Supplied text:
---

Color me surprised. The Tampa Bay Buccaneers had the first pick to choose their uniform combination for Super Bowl LV at their home stadium and instead of going with the historically more intimidating red (or pewter) jerseys, the Bucs have opted for white jerseys and pewter pants next Sunday. That means the defending Super Bowl champion Kansas City Chiefs get to slip into the same uniforms they were in last year when they won Super Bowl LIV—the familiar red jerseys and white pants. Do jersey colors really matter? By the smallest of margins, yes.
Last year I wrote a long piece about the first-ever red vs. red Super Bowl. No Super Bowl before last year featured two teams with their dominant color being red. Now it's happening for a second consecutive year. Rather than copying and pasting last year's story and switching out the 49ers for the Buccaneers — that'd be self-plagiarism! — I'm revamping the piece into a much shorter one for this year's Big Game.
Super Bowl LV is almost here, and you can watch it for free on the CBS Sports App.

---

Data provided:

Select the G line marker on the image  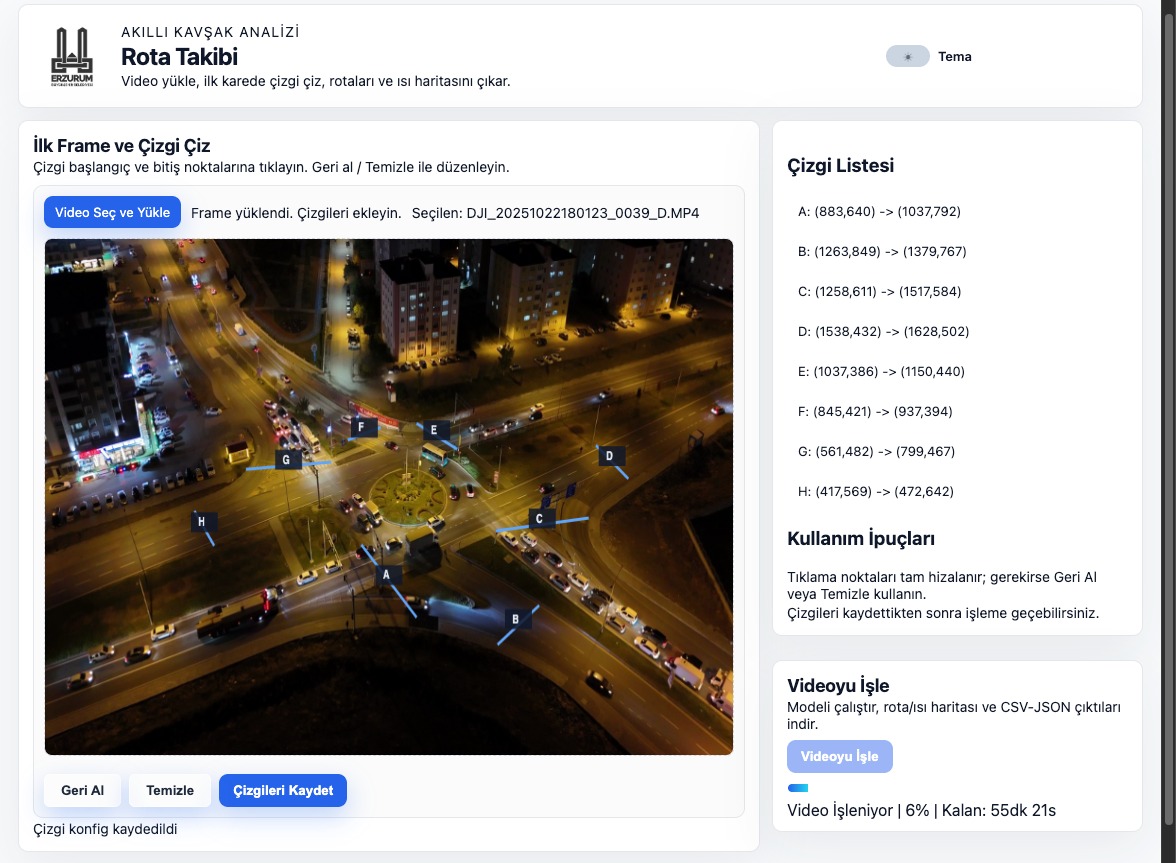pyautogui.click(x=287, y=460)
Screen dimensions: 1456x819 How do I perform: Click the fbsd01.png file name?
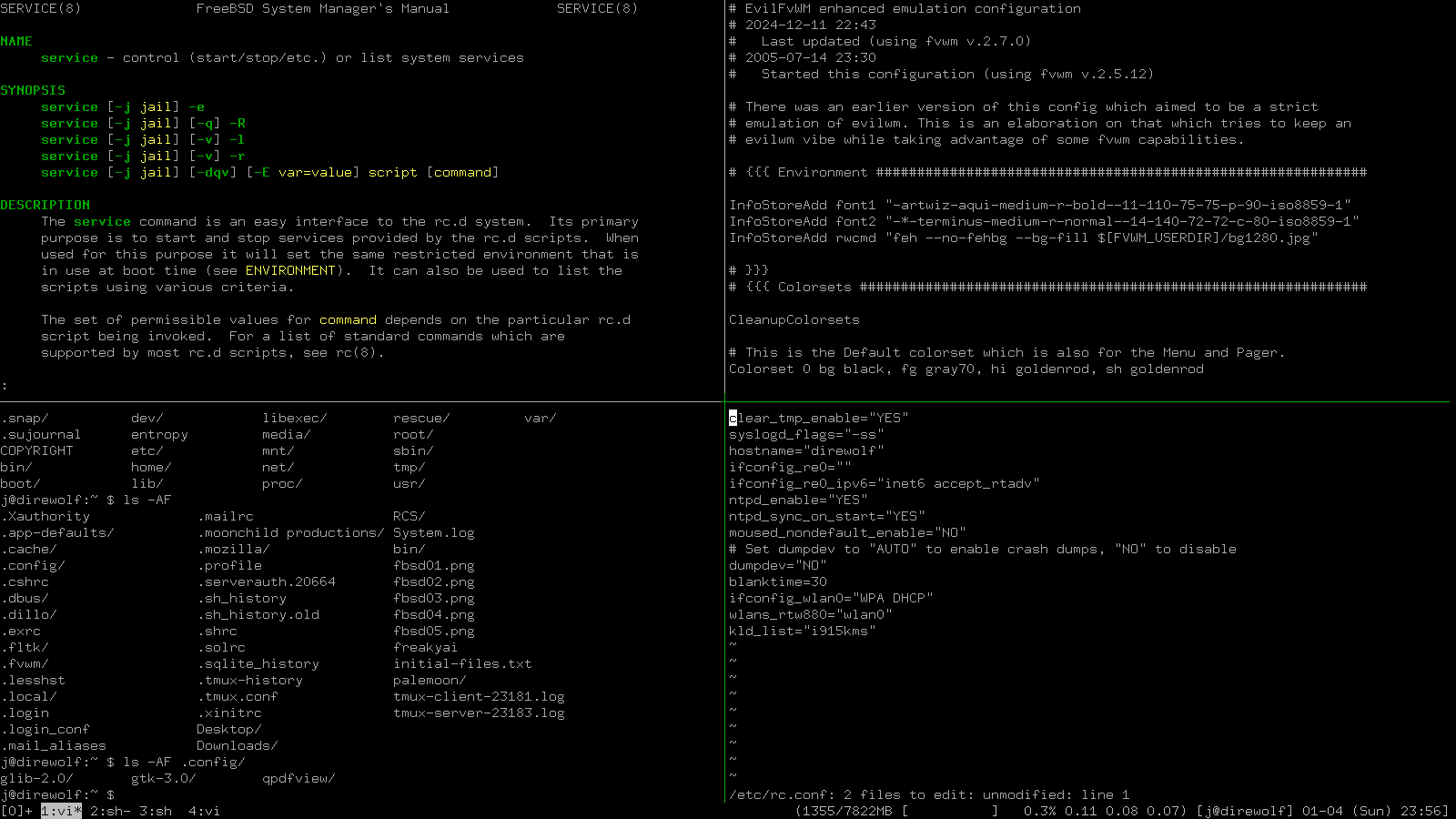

---

Given request 1:
Answer these questions using the Super Bowl jersey article:
(a) What jersey and pants combination did the Buccaneers choose for Super Bowl LV?
(b) Which team won Super Bowl LIV?
(c) Where can Super Bowl LV be watched for free?
Given request 2: Write the next few paragraphs of the Super Bowl jersey article, picking up after its final sentence.
None of the data matters here.

Task response 1:
(a) White jerseys and pewter pants.
(b) The Kansas City Chiefs.
(c) On the CBS Sports App.

Task response 2:
The color red has been an important color for as long as we've understood colors. It means blood, passion, aggression, activity, romance and assertiveness, and its meaning to us as humans can be traced through tens of thousands of years of human evolution. A study more than a decade ago showed judges favor athletes wearing red, perceiving those athletes as more dominant.
Last year, I asked Mark Frank, who authored a study on the impact of jersey colors on sports, and Russell Hill, an evolutionary anthropology professor, whether the Chiefs wearing red would have an advantage over the 49ers in white.
"Let's see. How do I word this? Yes, but it's just tiny," Frank said. "It's got a slight advantage, but one ill-timed fumble wipes out that advantage. One ill-timed pass. One arm being hit while thrown will probably override whatever advantage that would be."
Hill agrees, and he does so while painting a picture of Sunday night.
"The way we would probably expect it to operate anyway is not the buildup to the game but on the field itself ... athletes on the line of scrimmage, in opposition of another. They very much are facing one another as the ball is snapped," Hill said. "I think in those particular contexts where it could have an impact on the San Francisco players, those athletes all looking at athletes dressed in red, each of whom is displaying this color that has this evolutionary association with power and dominance.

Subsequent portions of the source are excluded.